The new Robin Hood reboot, starring Russell Crowe, is not like any Robin Hood you’ve seen before. If you’re familiar with a little film called Gladiator however, then you’ll probably have a pretty good idea of what you’re in for. This Robin Hood is trademark Ridley Scott: the subject matter is handled seriously, the laughs are few and far between, and life-and-death events are not traded for cheap laughs. Men in Tights, this is not.
And that makes sense, I suppose. In these recessionary times, in the midst of a seemingly endless war and with the globe in peril, audiences would be reluctant to accept the campy Robin Hood they have in times gone by, I suspect. So don’t expect a coiffed Kevin Costner or the bloodless escapism of the BBC television version. The action is gritty, the baddies are bad and this Robin Hood has a permanent scowl.
And in shying away its predecessor’s romantic, episodic tendencies, this version of Robin Hood has found new material by mining the myth’s back-story, in much the same way as the hugely successful Batman Begins reboot avoided the clichés of its past by focusing on the origin tale, rather than creating just another installment of a well-established classic. This is the story of Robin Longstride’s metamorphosis into Robin Hood, from his loss of innocence during the crusades to his discovery of a social conscience.
Crowe says that he’d always wanted to tackle the story of Robin Hood, but was wary of staying too close to the territory of past versions of the legend.
"There are a lot of questions in pretty much every cinematic Robin Hood that never get answered. The filmmakers take it for granted that you know a certain amount about the story and they go from there. We weren’t really interested in what people think they know about Robin Hood. We wanted to wipe the slate clean and start again. Because really once Mel Brooks has been there and done Men in Tights it’s time to take a fresh look at it... For us, the adventure was to find that place where a rebel leader would rise in England, apply pressure to the monarch, for whatever reasons and what his central motivation was.”
And the England presented here is about as bleak as you’re likely to find in a film of this type. And fair enough too, I suppose. It is after all high taxes and monarchical tyranny that Hood is supposed to rebel against, so it would be little use portraying life in twelfth century England as all sunshine and lollipops.
And luckily for action fans, that realism extends to the cast’s use of authentic weaponry, including of course, Hood’s iconic bow and arrow.
"We’ve done much more than we expected to do in the film,” says Crowe, "in terms of being able to get actual shots in there where we can shoot an arrow and hit a target, or doing things like hunting and putting the camera up in the trees, 120 yards away, and so you focus on a tiny little figure and then you see the arrow go ‘whoosh!’ straight to the camera.

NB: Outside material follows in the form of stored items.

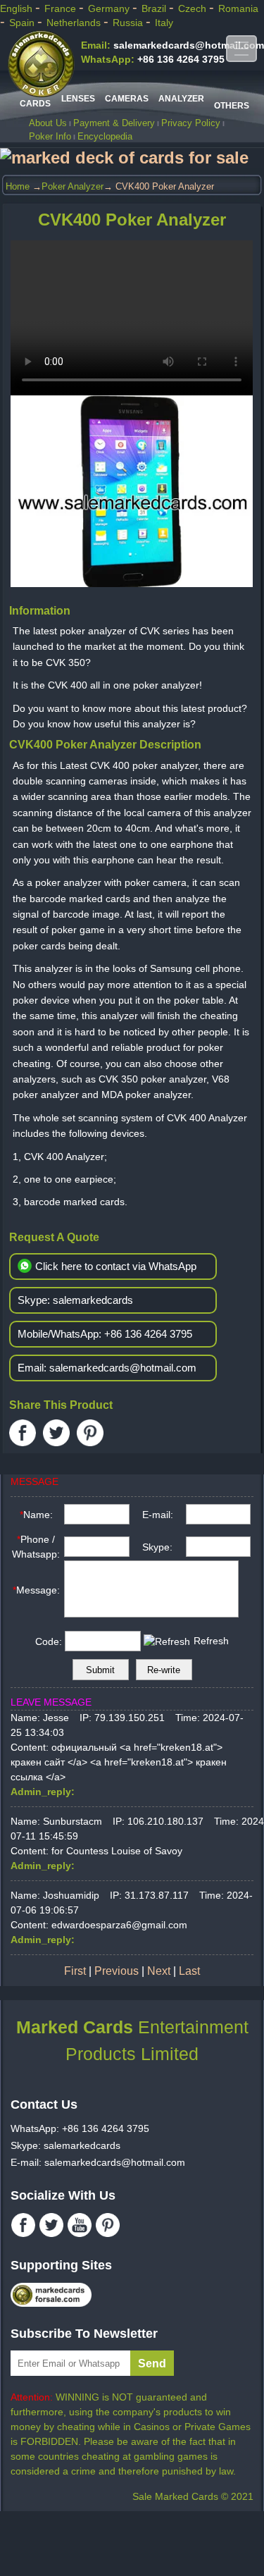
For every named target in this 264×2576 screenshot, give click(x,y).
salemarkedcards (75, 1300)
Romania (238, 8)
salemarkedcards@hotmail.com (172, 45)
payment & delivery (114, 123)
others (231, 106)
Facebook (22, 1432)
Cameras (127, 99)
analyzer (181, 99)
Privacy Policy (190, 123)
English (17, 8)
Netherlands (74, 22)
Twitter (56, 1432)
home (18, 186)
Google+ (124, 1432)
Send (152, 2363)
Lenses (78, 99)
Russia (129, 22)
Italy (164, 22)
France (61, 8)
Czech (193, 8)
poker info (50, 136)
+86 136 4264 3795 (153, 59)
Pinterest (90, 1432)
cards (35, 104)
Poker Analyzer (72, 186)
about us (48, 123)
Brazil (155, 8)
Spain (23, 22)
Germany (110, 8)
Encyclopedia (104, 136)
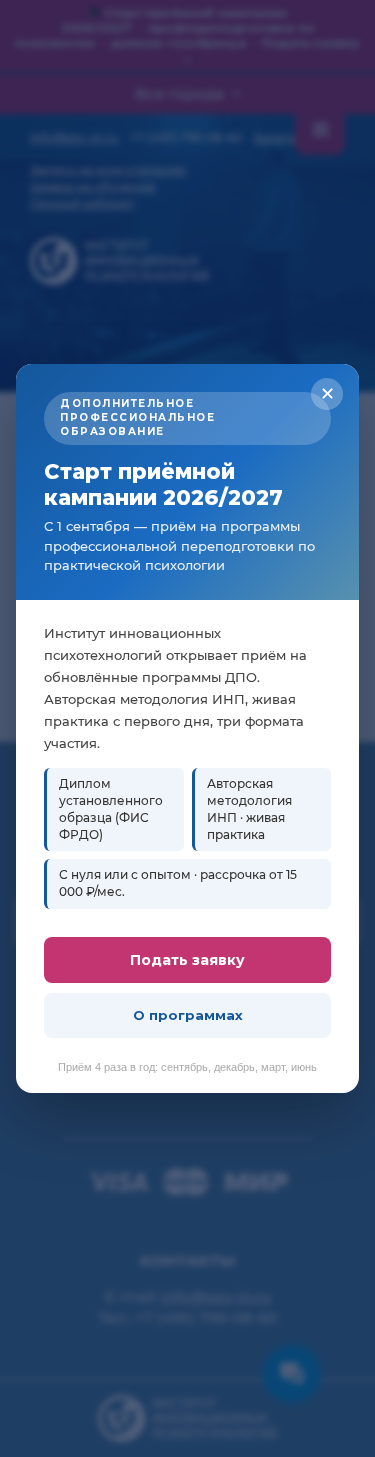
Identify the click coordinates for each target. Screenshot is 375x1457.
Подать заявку (187, 960)
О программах (188, 1015)
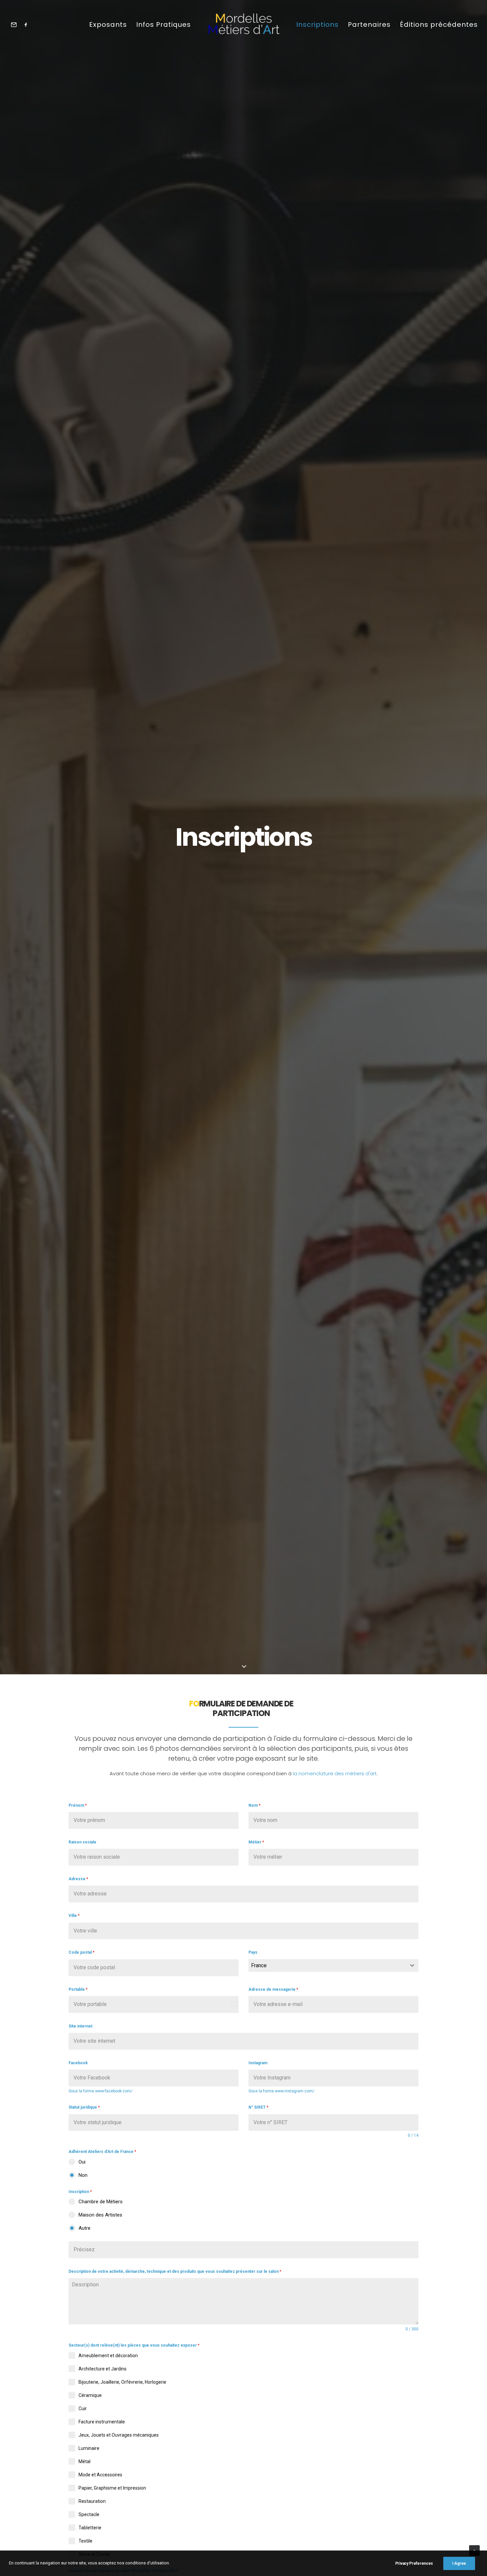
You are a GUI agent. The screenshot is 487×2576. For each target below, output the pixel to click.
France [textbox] (259, 1965)
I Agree (459, 2563)
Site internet (80, 2026)
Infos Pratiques (163, 24)
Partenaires (369, 24)
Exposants (108, 24)
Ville (74, 1915)
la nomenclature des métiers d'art (335, 1773)
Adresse (78, 1879)
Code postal (81, 1952)
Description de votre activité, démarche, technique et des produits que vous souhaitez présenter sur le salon (175, 2271)
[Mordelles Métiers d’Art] (243, 24)
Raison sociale (82, 1842)
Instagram (257, 2063)
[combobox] (333, 1965)
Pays (252, 1952)
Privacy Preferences (414, 2563)
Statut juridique (84, 2107)
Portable (78, 1989)
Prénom (78, 1805)
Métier (256, 1842)
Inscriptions (317, 24)
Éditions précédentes (439, 24)
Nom (254, 1805)
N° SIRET (258, 2107)
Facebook (78, 2063)
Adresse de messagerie (273, 1989)
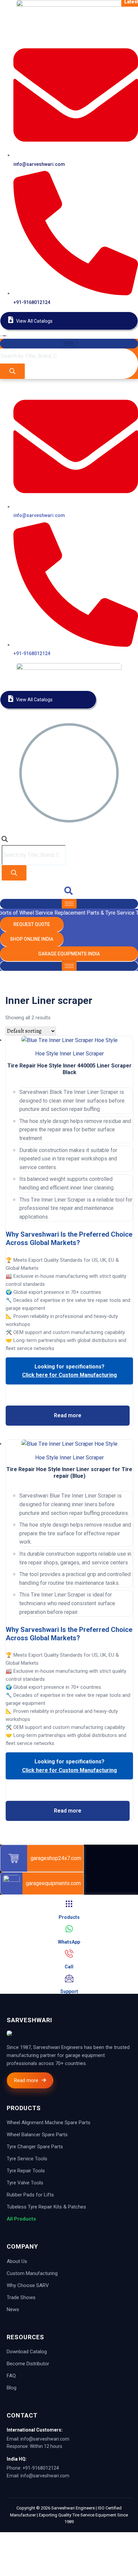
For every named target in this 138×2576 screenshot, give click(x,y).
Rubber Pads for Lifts (30, 2195)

But you can only do that sort of stuff if you take the time to learn the sport. It’s cool, man, very cool…”
Interestingly, though realism is the name of the game throughout the film, the violence never reaches gratuitous levels, even during the battle scenes, something which Scott consciously avoided.
"It would be very easy for [Ridley] to revisit the same territory as Gladiator and sever heads and limbs here and there,” says Crowe, "but ultimately there is such a strong moral core to this story that you want kids to be able to see it.
"I was happy to take my two boys, and they are only aged six and three and a half, because at the end of the day, even though it’s a big epic story, it’s what’s actually being said about altruism and about working on behalf of other people. These are very important things and these are great seeds to put in the hearts of kids.”
And the message of altruism is certainly present. What’s missing, however, is the romance which fans of past versions may be expecting. While Hood and Lady Marion do indeed get together, the results are less than sizzling. Somehow, the story of their unfolding mutual attraction manages to make both Robin Hood and Marion seem like a couple of cheating suburbanites, and despite Scott including every cliché in the book, it never takes, with nary a spark between them.
Robin Hood is a really good film. It’s trademark Ridley Scott, and Russell Crowe can act the pants off anything he puts his hand to. However, I couldn’t help but feel that something was missing. It’s not that it’s unbearably grim — it’s not — but it’s definitely low-spirited in places, and it would have been great to see those exciting action sequences refreshed from time to time by a little humour or light. Not even the merry men seem that merry (though it’s not for their lack of drinking). That said, it’s certainly not a bad film, far from it, and fans of Gladiator, or Ridley Scott or Russell Crowe’s output in general, will find lots to love here.